## begin Record excerpts

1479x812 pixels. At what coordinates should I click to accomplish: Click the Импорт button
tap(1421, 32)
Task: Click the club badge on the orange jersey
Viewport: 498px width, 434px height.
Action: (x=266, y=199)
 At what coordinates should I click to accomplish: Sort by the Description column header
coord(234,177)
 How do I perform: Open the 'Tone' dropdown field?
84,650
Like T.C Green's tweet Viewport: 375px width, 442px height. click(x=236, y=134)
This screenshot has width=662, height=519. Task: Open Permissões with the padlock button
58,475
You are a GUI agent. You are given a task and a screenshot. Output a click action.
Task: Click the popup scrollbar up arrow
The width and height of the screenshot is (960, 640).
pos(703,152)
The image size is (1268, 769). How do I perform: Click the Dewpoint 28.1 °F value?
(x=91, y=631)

## end Record excerpts

Exercise:
Count the lines of the data above that contain the string "perform", treating uppercase and lowercase letters as different, and reply with only that number.

In response:
2